Antes bebía para olvidar sin remordimientos; ahora escribo para poder recordar. Para recordar cosas que pienso que no debería olvidar, pero que quizás olvide algún día. Y no solo la lista de la compra. Cosas que (se) me ocurrieron o que me contaron, cosas que hice ―o que no hice―, cosas que pasaron mientras estaba escribiendo. No es una gran solución, porque al final debo recordar que he escrito lo que he olvidado, y dónde lo he escrito. Pero lo rememoré mientras lo escribí y lo reescribí.
Y no hablemos de los remordimientos que siento al acordarme de que no he escrito algo realmente memorable.
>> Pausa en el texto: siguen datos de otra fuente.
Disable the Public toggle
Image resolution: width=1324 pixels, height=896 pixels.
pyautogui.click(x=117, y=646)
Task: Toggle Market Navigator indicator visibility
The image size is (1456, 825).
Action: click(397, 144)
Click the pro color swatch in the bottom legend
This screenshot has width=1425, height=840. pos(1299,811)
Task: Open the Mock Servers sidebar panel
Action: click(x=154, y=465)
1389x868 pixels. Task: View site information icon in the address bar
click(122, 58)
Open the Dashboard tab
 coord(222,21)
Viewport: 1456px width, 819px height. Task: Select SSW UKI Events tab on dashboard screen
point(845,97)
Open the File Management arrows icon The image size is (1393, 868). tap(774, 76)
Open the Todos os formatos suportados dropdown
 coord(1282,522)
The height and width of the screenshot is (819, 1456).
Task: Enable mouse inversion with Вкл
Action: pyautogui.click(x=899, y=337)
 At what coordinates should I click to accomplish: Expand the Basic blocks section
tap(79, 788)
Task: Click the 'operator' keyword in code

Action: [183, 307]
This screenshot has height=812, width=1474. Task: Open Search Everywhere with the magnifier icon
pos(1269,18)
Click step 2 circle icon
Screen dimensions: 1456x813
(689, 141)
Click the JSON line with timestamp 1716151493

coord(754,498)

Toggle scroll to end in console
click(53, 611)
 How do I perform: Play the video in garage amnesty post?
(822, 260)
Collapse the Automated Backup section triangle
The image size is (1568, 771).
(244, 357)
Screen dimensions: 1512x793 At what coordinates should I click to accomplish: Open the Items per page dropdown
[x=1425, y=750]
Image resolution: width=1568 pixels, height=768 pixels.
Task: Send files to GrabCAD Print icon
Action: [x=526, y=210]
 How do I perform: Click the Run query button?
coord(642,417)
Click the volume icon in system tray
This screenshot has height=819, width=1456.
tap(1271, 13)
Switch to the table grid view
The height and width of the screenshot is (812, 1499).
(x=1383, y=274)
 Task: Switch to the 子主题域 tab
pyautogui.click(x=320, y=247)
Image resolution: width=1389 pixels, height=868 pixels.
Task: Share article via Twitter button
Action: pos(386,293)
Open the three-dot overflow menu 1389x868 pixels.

No me refiero solo al momento en que todavía lo recuerdo, porque entonces tiene solución, sino a ese otro momento posterior, dramático, en el que recuerdo que no lo he escrito, pero ya no sé qué es eso tan preciado que no he escrito, aunque sí sé que debería haberlo hecho (dice Roald Dahl que «no hay mayor tormento que esa sensación de un recuerdo que nos roza la memoria sin penetrar en ella»).
31 DE DICIEMBRE
(Más que una autocita, esta entrada podría calificarse de paracita, pues creo que parafrasea una viñeta de El Roto de la que ahora no me acuerdo. ¿O era de OPS?).